There are various limitations and challenges to the development of approaches to intuitive HRI. Many efforts have been made recently to enable easy and intuitive interaction with robots that would need more software developments. Applications that integrate the concept of the Internet of Things (IoT) are being increasingly introduced in the shop floor environment. The same applies to augmented reality and haptic developments. Experiences in the field of social robotics can demonstrate that [79,94]. However, there are still relatively few examples of the use of HRI in work environments, as shown by Lenz [52] if we consider all working places around the world. It has, however, a growing interest in the manufacturing industry, but the existing cases are still limited. The aspects of workgroup concepts, participation in decision making, de-centralized decision processes, feedback, and work autonomy must receive adequate consideration in any approach to HRI based on intuition and knowledge-based resources. These approaches should focus on improving the working environment, as well as the decision-making and control processes, in order to provide for safer workplaces and increased productivity. Further knowledge of these social dimensions is needed to develop appropriate tools and systems for human–robot interaction.
Several HRI studies have pointed out the psychological aspects related with tensions on the use of ICT systems in work spheres [64,80,83]. To a certain extent, the outcomes of these studies may be also applied to our perspective. For example, the above-mentioned concept of human-centered technical systems should not only be defined based on the technical configuration of a system, but more in terms of the organizational configuration, because this concept of CWE leads to new patterns of HRI and, more specifically, WRI [14,75,76]. In other words, in CWEs, workgroup concepts (such as flat hierarchies and decentralized decision processes), as a specific type of organizational configuration, require higher technological expertise among the expected competence of the workers. In a WRI environment, an operator should have the capacity to decide and intervene autonomously when a potential problem may occur in order to ensure smooth operation of the system and achieve higher productivity levels in terms of time to delivery and product quality.

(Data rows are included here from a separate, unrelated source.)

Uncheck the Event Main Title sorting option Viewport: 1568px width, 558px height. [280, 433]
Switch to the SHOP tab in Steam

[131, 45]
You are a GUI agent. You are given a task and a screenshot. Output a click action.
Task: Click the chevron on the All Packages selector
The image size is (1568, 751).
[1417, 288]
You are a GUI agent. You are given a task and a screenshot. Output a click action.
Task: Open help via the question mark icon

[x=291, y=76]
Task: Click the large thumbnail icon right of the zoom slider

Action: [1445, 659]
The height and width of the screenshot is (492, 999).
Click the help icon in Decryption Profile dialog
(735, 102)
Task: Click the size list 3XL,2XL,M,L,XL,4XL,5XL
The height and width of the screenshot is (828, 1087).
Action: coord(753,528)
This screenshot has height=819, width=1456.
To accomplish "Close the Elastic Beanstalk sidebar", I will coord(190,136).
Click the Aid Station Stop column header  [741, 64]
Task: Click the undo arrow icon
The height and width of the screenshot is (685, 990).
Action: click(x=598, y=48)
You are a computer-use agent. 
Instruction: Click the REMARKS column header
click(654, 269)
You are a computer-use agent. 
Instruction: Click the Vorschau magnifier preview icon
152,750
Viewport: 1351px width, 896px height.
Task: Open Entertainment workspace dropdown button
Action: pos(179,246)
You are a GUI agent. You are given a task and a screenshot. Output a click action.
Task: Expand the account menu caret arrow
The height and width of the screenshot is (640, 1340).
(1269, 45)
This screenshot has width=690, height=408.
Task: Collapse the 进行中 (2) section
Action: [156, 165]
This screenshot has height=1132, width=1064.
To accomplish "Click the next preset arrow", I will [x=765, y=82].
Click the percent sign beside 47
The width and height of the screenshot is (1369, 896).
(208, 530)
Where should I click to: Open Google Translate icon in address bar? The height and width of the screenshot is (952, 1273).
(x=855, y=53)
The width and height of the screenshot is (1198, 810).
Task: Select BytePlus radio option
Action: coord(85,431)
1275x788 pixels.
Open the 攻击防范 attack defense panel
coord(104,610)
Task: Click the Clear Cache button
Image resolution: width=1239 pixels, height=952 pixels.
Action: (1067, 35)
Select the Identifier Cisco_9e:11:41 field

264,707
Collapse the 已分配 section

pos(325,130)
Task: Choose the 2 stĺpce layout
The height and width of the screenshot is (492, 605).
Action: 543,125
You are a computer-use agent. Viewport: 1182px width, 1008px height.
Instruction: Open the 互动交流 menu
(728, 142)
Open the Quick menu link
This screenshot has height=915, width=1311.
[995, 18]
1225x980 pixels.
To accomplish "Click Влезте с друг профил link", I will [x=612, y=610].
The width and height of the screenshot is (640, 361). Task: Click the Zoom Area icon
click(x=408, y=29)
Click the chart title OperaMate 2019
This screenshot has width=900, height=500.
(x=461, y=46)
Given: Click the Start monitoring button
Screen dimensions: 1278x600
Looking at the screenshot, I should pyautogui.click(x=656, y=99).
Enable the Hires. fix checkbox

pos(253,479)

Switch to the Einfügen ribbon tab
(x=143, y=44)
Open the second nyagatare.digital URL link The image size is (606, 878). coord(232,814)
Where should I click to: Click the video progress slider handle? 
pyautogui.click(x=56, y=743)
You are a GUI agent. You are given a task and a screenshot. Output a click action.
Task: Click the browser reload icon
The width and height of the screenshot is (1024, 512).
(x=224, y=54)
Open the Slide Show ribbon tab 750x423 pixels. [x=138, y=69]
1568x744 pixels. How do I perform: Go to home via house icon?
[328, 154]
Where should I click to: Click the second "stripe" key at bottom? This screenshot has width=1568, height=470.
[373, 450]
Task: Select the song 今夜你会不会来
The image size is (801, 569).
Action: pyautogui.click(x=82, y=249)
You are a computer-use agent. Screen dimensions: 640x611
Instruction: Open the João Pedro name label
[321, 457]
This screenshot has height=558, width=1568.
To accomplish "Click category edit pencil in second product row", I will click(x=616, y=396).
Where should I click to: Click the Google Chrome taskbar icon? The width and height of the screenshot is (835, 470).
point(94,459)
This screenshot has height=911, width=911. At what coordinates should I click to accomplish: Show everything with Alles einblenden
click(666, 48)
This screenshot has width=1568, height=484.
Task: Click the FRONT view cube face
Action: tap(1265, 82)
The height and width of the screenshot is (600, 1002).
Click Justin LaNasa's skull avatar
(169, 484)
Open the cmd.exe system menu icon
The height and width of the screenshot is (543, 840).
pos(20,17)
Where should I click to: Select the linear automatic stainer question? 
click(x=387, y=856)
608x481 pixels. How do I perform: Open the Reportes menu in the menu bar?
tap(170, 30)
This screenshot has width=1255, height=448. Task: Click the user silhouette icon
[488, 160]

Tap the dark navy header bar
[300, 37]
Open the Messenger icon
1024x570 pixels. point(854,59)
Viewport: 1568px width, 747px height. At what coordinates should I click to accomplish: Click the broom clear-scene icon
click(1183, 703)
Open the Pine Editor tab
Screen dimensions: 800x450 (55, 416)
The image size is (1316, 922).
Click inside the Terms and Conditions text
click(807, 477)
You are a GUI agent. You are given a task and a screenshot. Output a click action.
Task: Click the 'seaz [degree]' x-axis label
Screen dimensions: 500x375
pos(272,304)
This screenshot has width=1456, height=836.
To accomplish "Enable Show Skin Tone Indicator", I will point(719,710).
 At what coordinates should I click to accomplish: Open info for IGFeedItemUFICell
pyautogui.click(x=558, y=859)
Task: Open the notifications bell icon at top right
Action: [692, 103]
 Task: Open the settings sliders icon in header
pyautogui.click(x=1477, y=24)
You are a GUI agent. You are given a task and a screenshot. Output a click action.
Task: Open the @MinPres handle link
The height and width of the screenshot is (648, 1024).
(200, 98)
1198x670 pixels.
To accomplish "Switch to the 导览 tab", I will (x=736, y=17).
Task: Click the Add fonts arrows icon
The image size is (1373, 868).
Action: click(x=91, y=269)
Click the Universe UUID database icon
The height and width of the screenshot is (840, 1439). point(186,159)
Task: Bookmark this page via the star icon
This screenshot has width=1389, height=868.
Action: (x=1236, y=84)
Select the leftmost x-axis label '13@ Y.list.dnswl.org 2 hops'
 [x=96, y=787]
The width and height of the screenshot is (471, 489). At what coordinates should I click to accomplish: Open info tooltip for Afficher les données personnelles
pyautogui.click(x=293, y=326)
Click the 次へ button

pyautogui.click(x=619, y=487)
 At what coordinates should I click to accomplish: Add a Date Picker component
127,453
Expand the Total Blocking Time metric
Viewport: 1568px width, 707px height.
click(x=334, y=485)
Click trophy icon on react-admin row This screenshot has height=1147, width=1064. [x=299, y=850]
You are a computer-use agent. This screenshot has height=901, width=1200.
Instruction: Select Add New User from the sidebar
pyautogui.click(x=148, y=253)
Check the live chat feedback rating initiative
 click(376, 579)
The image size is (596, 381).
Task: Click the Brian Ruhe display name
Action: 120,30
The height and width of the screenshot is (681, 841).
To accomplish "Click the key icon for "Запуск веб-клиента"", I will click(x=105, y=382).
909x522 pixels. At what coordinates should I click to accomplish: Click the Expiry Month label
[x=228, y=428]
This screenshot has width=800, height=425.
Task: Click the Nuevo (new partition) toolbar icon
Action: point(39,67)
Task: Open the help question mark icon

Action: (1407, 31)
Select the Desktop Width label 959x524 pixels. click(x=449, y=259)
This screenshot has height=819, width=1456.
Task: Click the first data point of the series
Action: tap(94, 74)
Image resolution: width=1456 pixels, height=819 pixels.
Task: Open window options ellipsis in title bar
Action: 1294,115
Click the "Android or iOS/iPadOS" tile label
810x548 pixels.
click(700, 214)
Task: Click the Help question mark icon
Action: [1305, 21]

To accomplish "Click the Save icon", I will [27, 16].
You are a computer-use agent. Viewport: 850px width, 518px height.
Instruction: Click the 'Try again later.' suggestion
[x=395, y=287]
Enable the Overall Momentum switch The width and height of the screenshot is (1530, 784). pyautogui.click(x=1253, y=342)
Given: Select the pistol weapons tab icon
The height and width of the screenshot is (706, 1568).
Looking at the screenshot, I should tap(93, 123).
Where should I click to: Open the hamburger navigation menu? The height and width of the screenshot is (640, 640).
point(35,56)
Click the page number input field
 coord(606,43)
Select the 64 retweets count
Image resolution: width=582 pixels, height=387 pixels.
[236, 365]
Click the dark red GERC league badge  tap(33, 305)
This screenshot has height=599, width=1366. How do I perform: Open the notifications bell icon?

A recent European project (SMErobot) has developed these tools. The reconfigurability and modularity of the control system have been exploited in order to implement Programming by Demonstration based on manual guidance and in order to use a low-cost programming device developed by Colombo et al. [71]. In recent years, the collaborative robot manufacturers have continued on this path. They propose to extend the control architecture with the objective to have a robust and interactive robot control, where the “target is to have an intelligent controller, safe and robust, able to understand complex tasks and to share them in simplex commands” [71]. These aspects are important elements of the intuitive interaction concept.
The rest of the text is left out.